■ The problem ■
Every entry should be copied exactly, with nothing added or dropped.

(Data excerpts)

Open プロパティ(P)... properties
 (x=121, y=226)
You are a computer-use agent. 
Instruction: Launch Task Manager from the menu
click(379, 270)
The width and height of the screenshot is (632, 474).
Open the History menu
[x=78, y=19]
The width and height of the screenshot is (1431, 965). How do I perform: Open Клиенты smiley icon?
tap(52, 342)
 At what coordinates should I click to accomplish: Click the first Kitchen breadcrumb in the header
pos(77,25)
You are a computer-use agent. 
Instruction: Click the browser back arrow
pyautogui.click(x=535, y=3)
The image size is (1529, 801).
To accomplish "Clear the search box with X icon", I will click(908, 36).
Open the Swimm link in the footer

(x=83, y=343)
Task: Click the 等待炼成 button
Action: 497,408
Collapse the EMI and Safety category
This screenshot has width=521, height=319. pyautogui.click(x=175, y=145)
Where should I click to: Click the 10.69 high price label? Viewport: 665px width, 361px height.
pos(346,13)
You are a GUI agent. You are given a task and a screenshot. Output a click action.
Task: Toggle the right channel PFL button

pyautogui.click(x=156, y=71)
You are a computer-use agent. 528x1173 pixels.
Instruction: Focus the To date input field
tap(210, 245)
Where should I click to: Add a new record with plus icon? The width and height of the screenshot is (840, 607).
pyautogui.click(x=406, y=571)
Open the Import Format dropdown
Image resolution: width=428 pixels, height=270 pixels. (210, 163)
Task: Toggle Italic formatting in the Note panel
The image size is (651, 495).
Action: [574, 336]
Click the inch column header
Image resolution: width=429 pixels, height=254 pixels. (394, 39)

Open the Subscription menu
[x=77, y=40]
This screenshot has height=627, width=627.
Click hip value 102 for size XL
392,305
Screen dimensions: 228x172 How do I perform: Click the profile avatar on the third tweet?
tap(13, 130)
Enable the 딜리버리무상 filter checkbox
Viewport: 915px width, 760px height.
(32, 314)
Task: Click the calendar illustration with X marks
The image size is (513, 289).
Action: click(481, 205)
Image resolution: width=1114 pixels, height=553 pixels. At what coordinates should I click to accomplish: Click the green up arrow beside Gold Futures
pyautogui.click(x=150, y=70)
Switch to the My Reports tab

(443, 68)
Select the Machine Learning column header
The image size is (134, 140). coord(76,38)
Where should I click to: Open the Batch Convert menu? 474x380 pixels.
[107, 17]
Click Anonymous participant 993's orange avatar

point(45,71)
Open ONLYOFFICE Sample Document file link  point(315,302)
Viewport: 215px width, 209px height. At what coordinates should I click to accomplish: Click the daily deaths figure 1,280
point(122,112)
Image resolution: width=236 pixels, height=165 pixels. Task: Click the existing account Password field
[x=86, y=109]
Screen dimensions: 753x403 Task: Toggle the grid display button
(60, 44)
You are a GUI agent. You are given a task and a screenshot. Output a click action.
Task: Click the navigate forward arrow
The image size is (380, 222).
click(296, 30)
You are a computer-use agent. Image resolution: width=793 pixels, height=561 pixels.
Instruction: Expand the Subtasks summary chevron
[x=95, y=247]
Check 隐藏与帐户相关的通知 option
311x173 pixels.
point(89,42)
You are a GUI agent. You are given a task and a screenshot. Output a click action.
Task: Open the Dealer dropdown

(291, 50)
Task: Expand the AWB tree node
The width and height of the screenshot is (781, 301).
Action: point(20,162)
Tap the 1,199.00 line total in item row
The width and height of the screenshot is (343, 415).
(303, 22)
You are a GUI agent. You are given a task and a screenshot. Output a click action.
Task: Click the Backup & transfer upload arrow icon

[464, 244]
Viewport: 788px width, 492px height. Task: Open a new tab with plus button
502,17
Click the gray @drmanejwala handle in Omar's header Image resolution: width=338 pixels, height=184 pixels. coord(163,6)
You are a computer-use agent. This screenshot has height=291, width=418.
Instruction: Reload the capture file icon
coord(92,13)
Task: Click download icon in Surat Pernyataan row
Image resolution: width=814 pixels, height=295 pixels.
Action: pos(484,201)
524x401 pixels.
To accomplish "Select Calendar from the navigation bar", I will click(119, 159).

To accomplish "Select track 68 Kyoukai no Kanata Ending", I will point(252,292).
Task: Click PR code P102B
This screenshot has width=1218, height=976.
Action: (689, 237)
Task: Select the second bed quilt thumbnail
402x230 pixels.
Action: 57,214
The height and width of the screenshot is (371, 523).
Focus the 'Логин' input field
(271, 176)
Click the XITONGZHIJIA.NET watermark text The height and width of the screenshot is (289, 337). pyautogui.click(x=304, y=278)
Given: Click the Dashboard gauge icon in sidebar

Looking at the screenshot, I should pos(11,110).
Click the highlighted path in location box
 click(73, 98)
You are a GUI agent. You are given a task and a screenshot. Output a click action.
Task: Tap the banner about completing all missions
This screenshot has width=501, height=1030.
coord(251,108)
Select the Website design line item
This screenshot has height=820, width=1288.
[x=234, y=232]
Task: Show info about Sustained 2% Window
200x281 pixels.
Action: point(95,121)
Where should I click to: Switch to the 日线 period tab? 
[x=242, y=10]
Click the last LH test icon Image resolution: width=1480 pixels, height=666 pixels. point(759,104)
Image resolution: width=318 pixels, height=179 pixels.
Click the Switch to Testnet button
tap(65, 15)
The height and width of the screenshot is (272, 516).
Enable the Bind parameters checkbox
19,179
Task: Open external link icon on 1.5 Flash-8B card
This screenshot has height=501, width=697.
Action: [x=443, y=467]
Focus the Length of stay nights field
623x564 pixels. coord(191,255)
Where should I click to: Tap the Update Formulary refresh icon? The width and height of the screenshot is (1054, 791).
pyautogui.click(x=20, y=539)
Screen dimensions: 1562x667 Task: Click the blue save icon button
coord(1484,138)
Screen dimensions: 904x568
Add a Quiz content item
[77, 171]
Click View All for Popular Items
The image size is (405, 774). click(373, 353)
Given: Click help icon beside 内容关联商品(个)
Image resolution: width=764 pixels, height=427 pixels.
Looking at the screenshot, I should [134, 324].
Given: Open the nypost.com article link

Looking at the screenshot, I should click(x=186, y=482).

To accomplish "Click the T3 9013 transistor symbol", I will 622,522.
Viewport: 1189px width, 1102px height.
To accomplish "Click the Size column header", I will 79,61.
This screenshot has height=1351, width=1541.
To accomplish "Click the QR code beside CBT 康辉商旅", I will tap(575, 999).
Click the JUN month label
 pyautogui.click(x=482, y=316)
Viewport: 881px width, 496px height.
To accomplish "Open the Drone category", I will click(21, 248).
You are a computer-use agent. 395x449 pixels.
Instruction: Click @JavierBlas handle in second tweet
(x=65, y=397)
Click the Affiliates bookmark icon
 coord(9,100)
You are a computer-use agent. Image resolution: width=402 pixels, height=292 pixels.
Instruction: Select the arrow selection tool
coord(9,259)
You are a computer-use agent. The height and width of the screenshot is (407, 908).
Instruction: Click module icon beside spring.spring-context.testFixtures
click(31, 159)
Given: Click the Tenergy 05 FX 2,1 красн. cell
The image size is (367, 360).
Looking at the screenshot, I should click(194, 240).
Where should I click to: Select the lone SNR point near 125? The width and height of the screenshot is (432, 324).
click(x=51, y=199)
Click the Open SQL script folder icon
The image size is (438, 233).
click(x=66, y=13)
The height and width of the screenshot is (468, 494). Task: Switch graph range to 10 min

■ Answer ■
Open プロパティ(P)... properties
 (x=121, y=226)
You are a computer-use agent. 
Instruction: Launch Task Manager from the menu
click(379, 270)
The width and height of the screenshot is (632, 474).
Open the History menu
[x=78, y=19]
The width and height of the screenshot is (1431, 965). How do I perform: Open Клиенты smiley icon?
tap(52, 342)
 At what coordinates should I click to accomplish: Click the first Kitchen breadcrumb in the header
pos(77,25)
You are a computer-use agent. 
Instruction: Click the browser back arrow
pyautogui.click(x=535, y=3)
The image size is (1529, 801).
To accomplish "Clear the search box with X icon", I will click(908, 36).
Open the Swimm link in the footer

(x=83, y=343)
Task: Click the 等待炼成 button
Action: 497,408
Collapse the EMI and Safety category
This screenshot has width=521, height=319. pyautogui.click(x=175, y=145)
Where should I click to: Click the 10.69 high price label? Viewport: 665px width, 361px height.
pos(346,13)
You are a GUI agent. You are given a task and a screenshot. Output a click action.
Task: Toggle the right channel PFL button

pyautogui.click(x=156, y=71)
You are a computer-use agent. 528x1173 pixels.
Instruction: Focus the To date input field
tap(210, 245)
Where should I click to: Add a new record with plus icon? The width and height of the screenshot is (840, 607).
pyautogui.click(x=406, y=571)
Open the Import Format dropdown
Image resolution: width=428 pixels, height=270 pixels. (210, 163)
Task: Toggle Italic formatting in the Note panel
The image size is (651, 495).
Action: [574, 336]
Click the inch column header
Image resolution: width=429 pixels, height=254 pixels. (394, 39)

Open the Subscription menu
[x=77, y=40]
This screenshot has height=627, width=627.
Click hip value 102 for size XL
392,305
Screen dimensions: 228x172 How do I perform: Click the profile avatar on the third tweet?
tap(13, 130)
Enable the 딜리버리무상 filter checkbox
Viewport: 915px width, 760px height.
(32, 314)
Task: Click the calendar illustration with X marks
The image size is (513, 289).
Action: click(481, 205)
Image resolution: width=1114 pixels, height=553 pixels. At what coordinates should I click to accomplish: Click the green up arrow beside Gold Futures
pyautogui.click(x=150, y=70)
Switch to the My Reports tab

(443, 68)
Select the Machine Learning column header
The image size is (134, 140). coord(76,38)
Where should I click to: Open the Batch Convert menu? 474x380 pixels.
[107, 17]
Click Anonymous participant 993's orange avatar

point(45,71)
Open ONLYOFFICE Sample Document file link  point(315,302)
Viewport: 215px width, 209px height. At what coordinates should I click to accomplish: Click the daily deaths figure 1,280
point(122,112)
Image resolution: width=236 pixels, height=165 pixels. Task: Click the existing account Password field
[x=86, y=109]
Screen dimensions: 753x403 Task: Toggle the grid display button
(60, 44)
You are a GUI agent. You are given a task and a screenshot. Output a click action.
Task: Click the navigate forward arrow
The image size is (380, 222).
click(296, 30)
You are a computer-use agent. Image resolution: width=793 pixels, height=561 pixels.
Instruction: Expand the Subtasks summary chevron
[x=95, y=247]
Check 隐藏与帐户相关的通知 option
311x173 pixels.
point(89,42)
You are a GUI agent. You are given a task and a screenshot. Output a click action.
Task: Open the Dealer dropdown

(291, 50)
Task: Expand the AWB tree node
The width and height of the screenshot is (781, 301).
Action: point(20,162)
Tap the 1,199.00 line total in item row
The width and height of the screenshot is (343, 415).
(303, 22)
You are a GUI agent. You are given a task and a screenshot. Output a click action.
Task: Click the Backup & transfer upload arrow icon

[464, 244]
Viewport: 788px width, 492px height. Task: Open a new tab with plus button
502,17
Click the gray @drmanejwala handle in Omar's header Image resolution: width=338 pixels, height=184 pixels. coord(163,6)
You are a computer-use agent. This screenshot has height=291, width=418.
Instruction: Reload the capture file icon
coord(92,13)
Task: Click download icon in Surat Pernyataan row
Image resolution: width=814 pixels, height=295 pixels.
Action: pos(484,201)
524x401 pixels.
To accomplish "Select Calendar from the navigation bar", I will click(119, 159).

To accomplish "Select track 68 Kyoukai no Kanata Ending", I will point(252,292).
Task: Click PR code P102B
This screenshot has width=1218, height=976.
Action: (689, 237)
Task: Select the second bed quilt thumbnail
402x230 pixels.
Action: 57,214
The height and width of the screenshot is (371, 523).
Focus the 'Логин' input field
(271, 176)
Click the XITONGZHIJIA.NET watermark text The height and width of the screenshot is (289, 337). pyautogui.click(x=304, y=278)
Given: Click the Dashboard gauge icon in sidebar

Looking at the screenshot, I should pos(11,110).
Click the highlighted path in location box
 click(73, 98)
You are a GUI agent. You are given a task and a screenshot. Output a click action.
Task: Tap the banner about completing all missions
This screenshot has width=501, height=1030.
coord(251,108)
Select the Website design line item
This screenshot has height=820, width=1288.
[x=234, y=232]
Task: Show info about Sustained 2% Window
200x281 pixels.
Action: point(95,121)
Where should I click to: Switch to the 日线 period tab? 
[x=242, y=10]
Click the last LH test icon Image resolution: width=1480 pixels, height=666 pixels. point(759,104)
Image resolution: width=318 pixels, height=179 pixels.
Click the Switch to Testnet button
tap(65, 15)
The height and width of the screenshot is (272, 516).
Enable the Bind parameters checkbox
19,179
Task: Open external link icon on 1.5 Flash-8B card
This screenshot has height=501, width=697.
Action: [x=443, y=467]
Focus the Length of stay nights field
623x564 pixels. coord(191,255)
Where should I click to: Tap the Update Formulary refresh icon? The width and height of the screenshot is (1054, 791).
pyautogui.click(x=20, y=539)
Screen dimensions: 1562x667 Task: Click the blue save icon button
coord(1484,138)
Screen dimensions: 904x568
Add a Quiz content item
[77, 171]
Click View All for Popular Items
The image size is (405, 774). click(373, 353)
Given: Click help icon beside 内容关联商品(个)
Image resolution: width=764 pixels, height=427 pixels.
Looking at the screenshot, I should [134, 324].
Given: Open the nypost.com article link

Looking at the screenshot, I should click(x=186, y=482).

To accomplish "Click the T3 9013 transistor symbol", I will 622,522.
Viewport: 1189px width, 1102px height.
To accomplish "Click the Size column header", I will 79,61.
This screenshot has height=1351, width=1541.
To accomplish "Click the QR code beside CBT 康辉商旅", I will tap(575, 999).
Click the JUN month label
 pyautogui.click(x=482, y=316)
Viewport: 881px width, 496px height.
To accomplish "Open the Drone category", I will click(21, 248).
You are a computer-use agent. 395x449 pixels.
Instruction: Click @JavierBlas handle in second tweet
(x=65, y=397)
Click the Affiliates bookmark icon
 coord(9,100)
You are a computer-use agent. Image resolution: width=402 pixels, height=292 pixels.
Instruction: Select the arrow selection tool
coord(9,259)
You are a computer-use agent. The height and width of the screenshot is (407, 908).
Instruction: Click module icon beside spring.spring-context.testFixtures
click(31, 159)
Given: Click the Tenergy 05 FX 2,1 красн. cell
The image size is (367, 360).
Looking at the screenshot, I should click(194, 240).
Where should I click to: Select the lone SNR point near 125? The width and height of the screenshot is (432, 324).
click(x=51, y=199)
Click the Open SQL script folder icon
The image size is (438, 233).
click(x=66, y=13)
The height and width of the screenshot is (468, 494). Task: Switch graph range to 10 min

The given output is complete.